[j-nsp] SRX, UDP traffic, routing asymmetry

Pavel Lunin plunin at senetsy.ru
Thu Dec 6 07:16:34 EST 2012


03.12.2012 07:48, Dale Shaw wrote:
> Does the SRX do something "special" with asymmetric UDP flows? When I
> say UDP I mean UDP generically, because I'm aware of special cases
> like "set security flow allow-dns-reply". I have an ever-growing
> suspicion that we are throwing packets on the floor in certain
> circumstances.
SRX always performs a reverse wind route lookup (to the source IP
address) when processing the first packet of the session and installs
the next-hop to the session table. Subsequent reverse packets fall under
the session context and are forwarded using this next-hop without route
lookups.

But when the reverse wind lookup is performed, SRX checks that the
outgoing interface is in the same security zone as the interface through
which the first packet came from. If zones do not match, traffic is
dropped. So in practice there is no problem with asymmetric flows
through a single device but you must place the both interfaces into a
single zone (a reasonable security constrain, I would say).
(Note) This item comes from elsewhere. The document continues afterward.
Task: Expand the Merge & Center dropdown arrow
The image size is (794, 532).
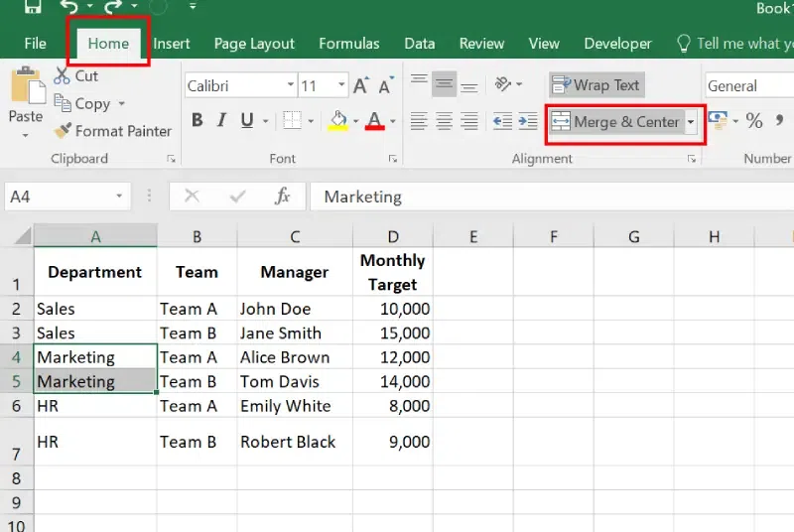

Last time I cared SRX did not support "artificial symmetrization", based
on using the cached next-hop, though which the packet came from.

I would say the right approach is to readjust the OSPF link costs
assigned to st0.x interfaces to make forward and reverse flows follow
the same tunnel. If, for whatever reason, you really need to forward
traffic so that forward and reverse flows follow different
links/routers, you need to influence the outer header routing, e. g.
playing with the underlying IGP/BGP/TE/ISP manager/etc.